On Welcoming

The Welcoming Ministry

Session would like us to be intentional about and narrow the focus of the process of the welcoming ministry at Dayspring church.

So we thought of looking at some successes from our past.

Today I would like to talk briefly about a friend of my dad’s, Alex Engelhart, and particularly about the welcoming ministry of Alex and then, by his inclusion, my dad.

These two men somehow were exceptional at the welcoming ministry.

In the last years of his life I asked my dad about the times he had with Alex, and back when I was a young man I remember the many debates I had with him about many things, including the topic of evangelism.

He didn’t like the word, or the way it was practised…

Someone said recently that we are all magnets – we either attract or repel.

In the past, many Presbyterian churches in Edmonton would make an effort to expand our evangelical approaches to the community around us, seeking out people and trying too get them into the church building.

These processes would very often meet with limited short term results and then slowly fade into the background as enthusiasm waned.

But such was not the case for Alex Engelhart – the man after whom the area between the kitchen and the offices, with a fireplace, is named

Some said he had a talent for it. He wouldn’t have said so. He would have said it was just the thing you do.

It centred around this idea of how you should interact with people.

You welcome them in.

Alex had an understanding of what community was…

This was God’s community and even a stranger is part of God’s community.

He had no other motivation, no great cause, just a desire to enthusiastically participate in community with joy.

The message was love, well love as best expressed by two depression-raised world-war-two-era men. More a rough and tumble love, but straight from the heart.

People can see when they are truly valued and when they are not. They do not want to be a number to increase a church’s size. Who does?

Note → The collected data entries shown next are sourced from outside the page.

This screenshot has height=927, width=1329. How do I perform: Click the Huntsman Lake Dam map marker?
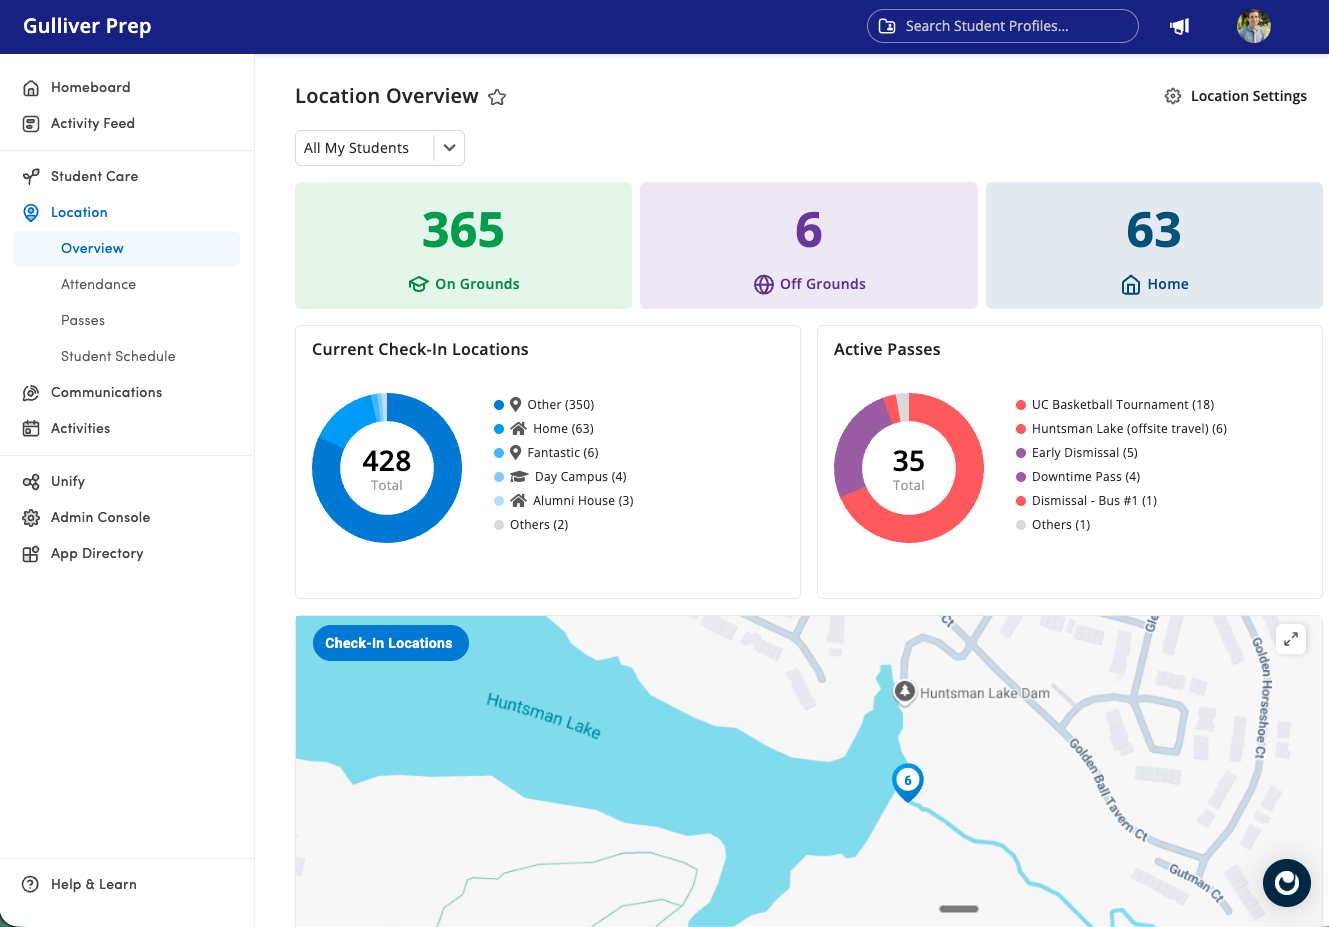pyautogui.click(x=904, y=692)
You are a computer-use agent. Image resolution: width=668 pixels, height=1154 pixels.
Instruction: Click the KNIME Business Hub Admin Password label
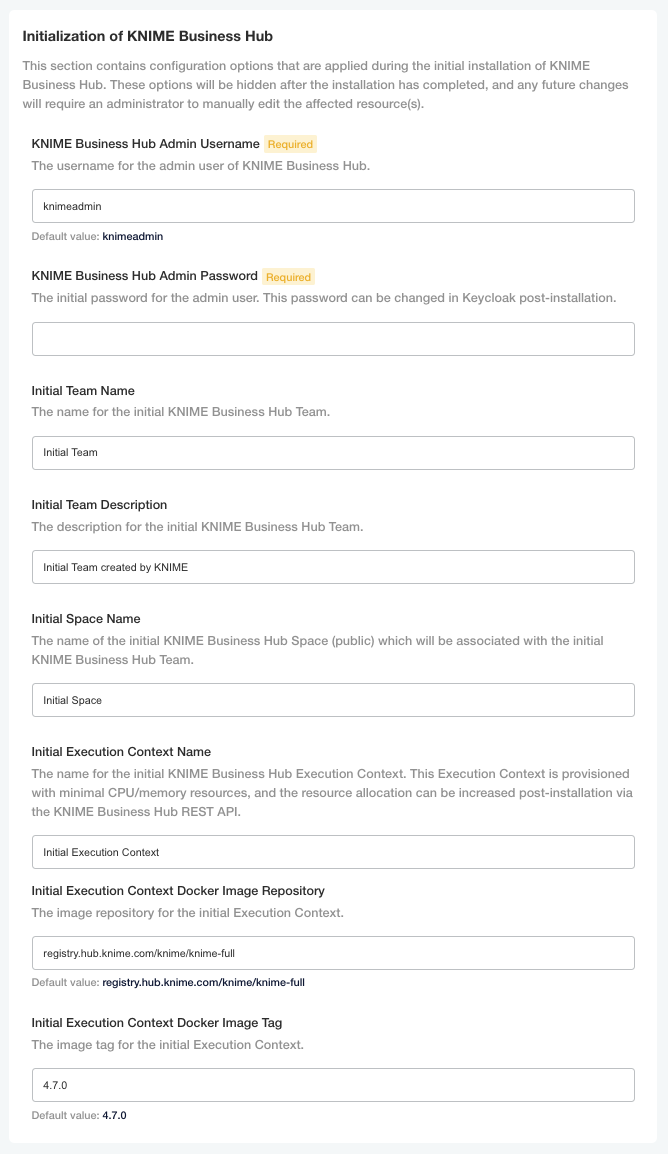(x=144, y=276)
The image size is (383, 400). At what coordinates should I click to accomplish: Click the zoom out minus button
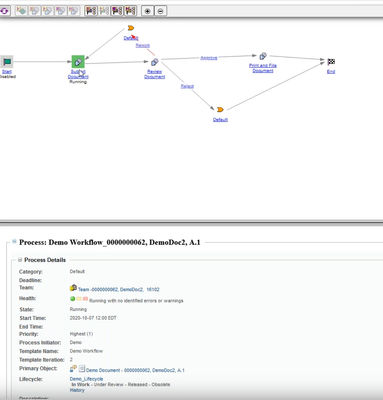160,11
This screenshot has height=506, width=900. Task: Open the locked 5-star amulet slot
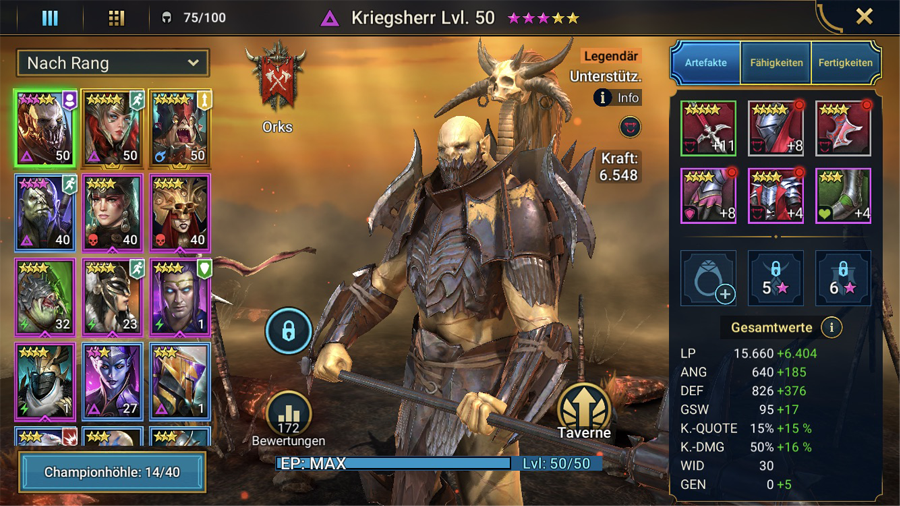click(775, 278)
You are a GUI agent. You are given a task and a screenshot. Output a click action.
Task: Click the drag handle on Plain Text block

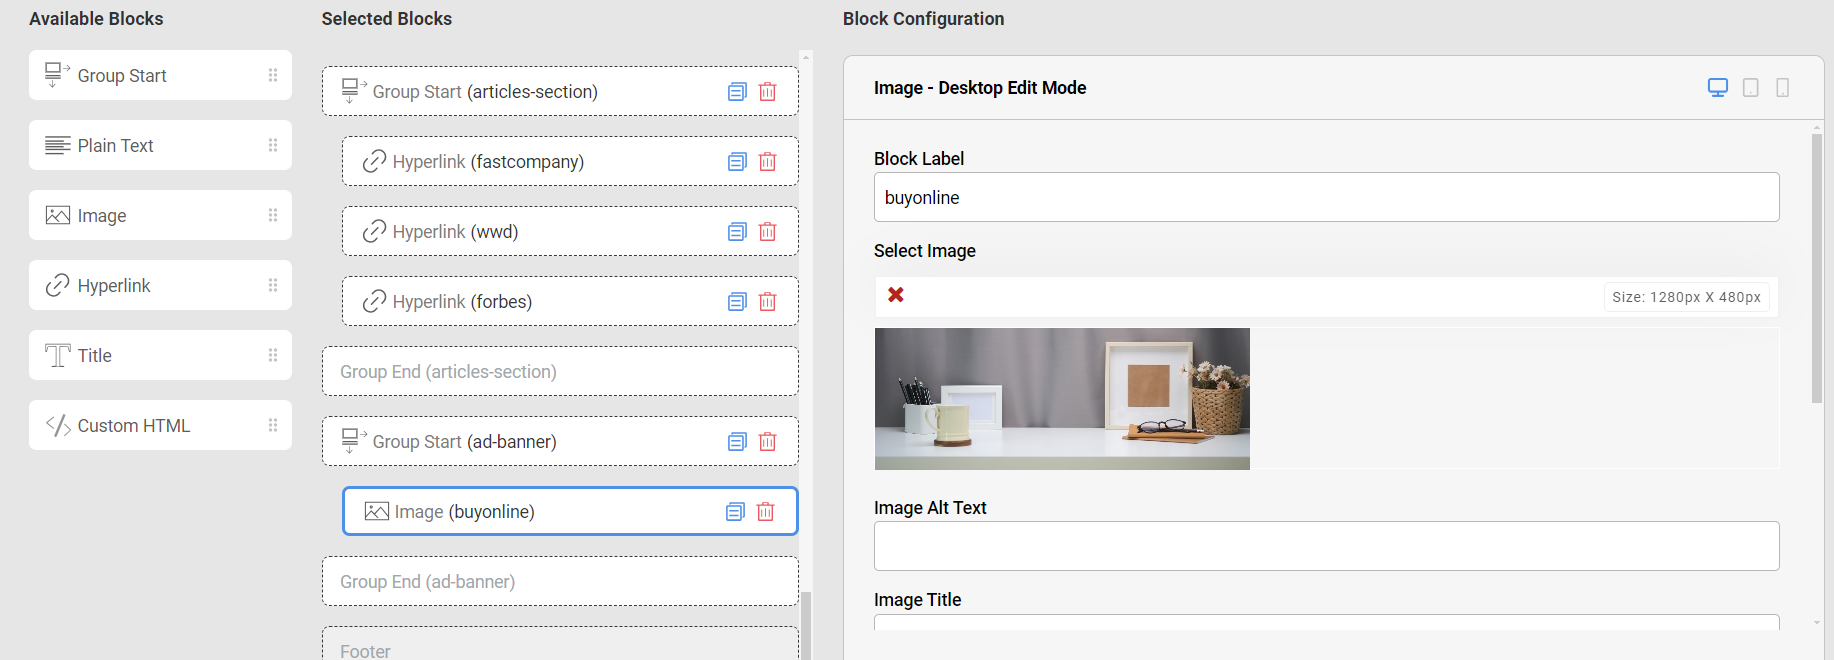point(273,146)
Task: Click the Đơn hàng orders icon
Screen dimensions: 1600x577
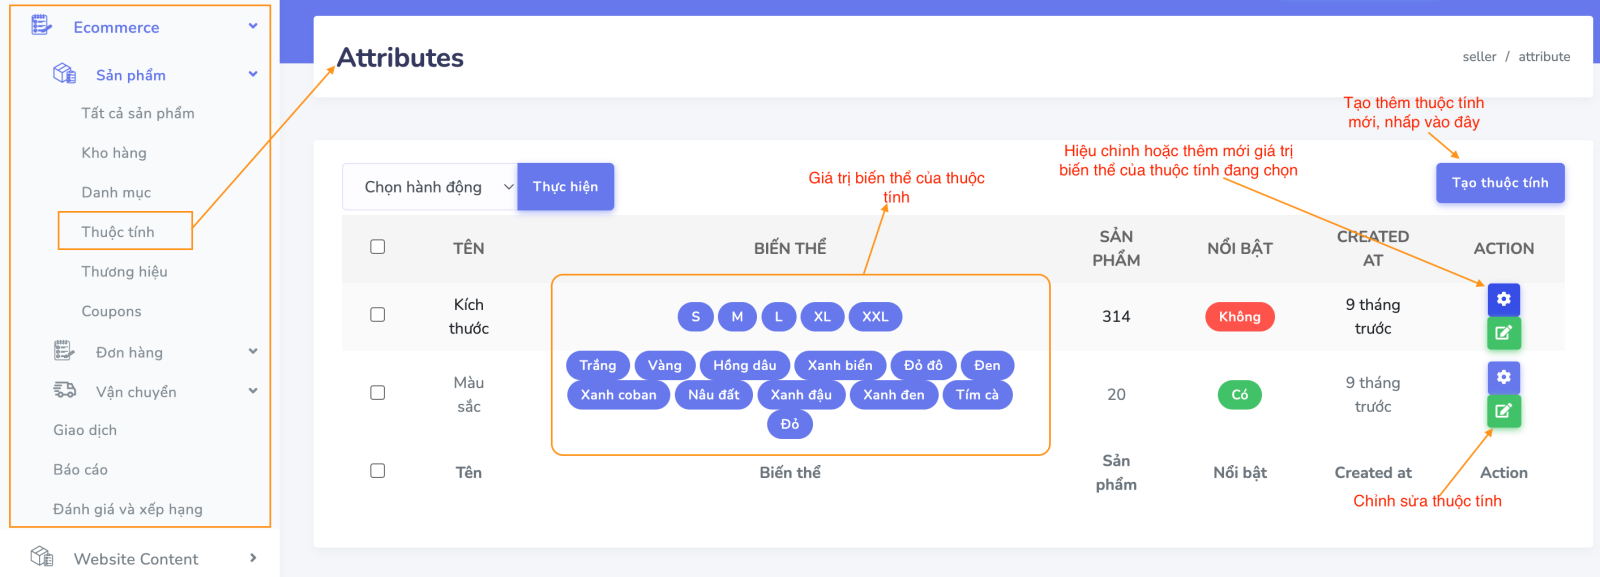Action: 64,351
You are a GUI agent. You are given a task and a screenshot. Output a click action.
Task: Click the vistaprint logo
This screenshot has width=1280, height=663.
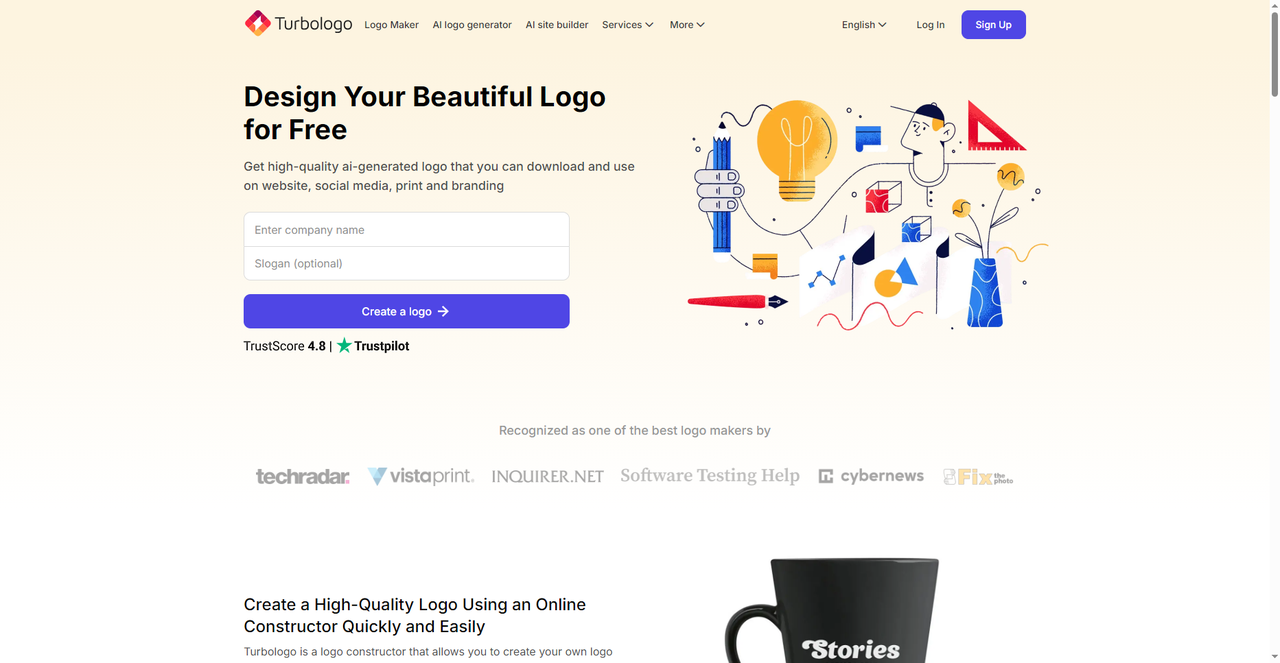421,476
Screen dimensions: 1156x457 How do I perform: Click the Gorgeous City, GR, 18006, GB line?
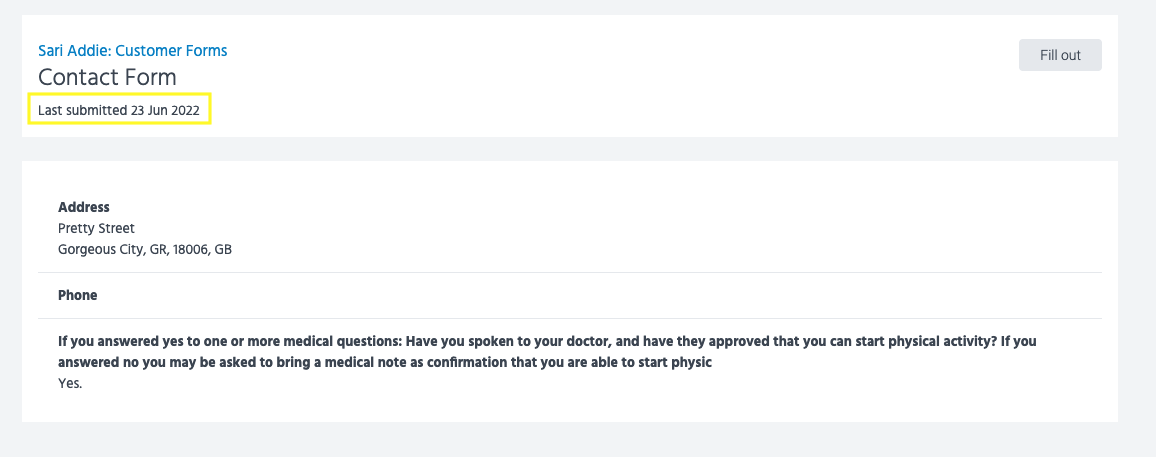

People could see right away that Alex and Al were interested in them. They didn’t have time to think about it because they were immediately immersed in conversation, jokes, and laughter.

There were certain messages that came from these conversations

  • love
  • forgiveness,
  • acceptance (in a very big way),
  • inclusion,
  • accepting faults,
  • kindness (not just in the many words of encouragement but in acts),
  • and never judgement (in any way),

This is what we are as a congregation and that is all they communicated.

They had a profound recognition that they were a part of God’s community and so was everyone else.

They were far from perfect people, but they found all those things I just mentioned in the community of God and that gave them the joy that they also needed.

We are all in this together.

And that is the core of the welcoming community.

© Bill Davis, July, 2016

Bill is a retired schoolteacher. He and his family were members of the Rupert Street Presbyterian Church, which joined with Dayspring Church in 1969.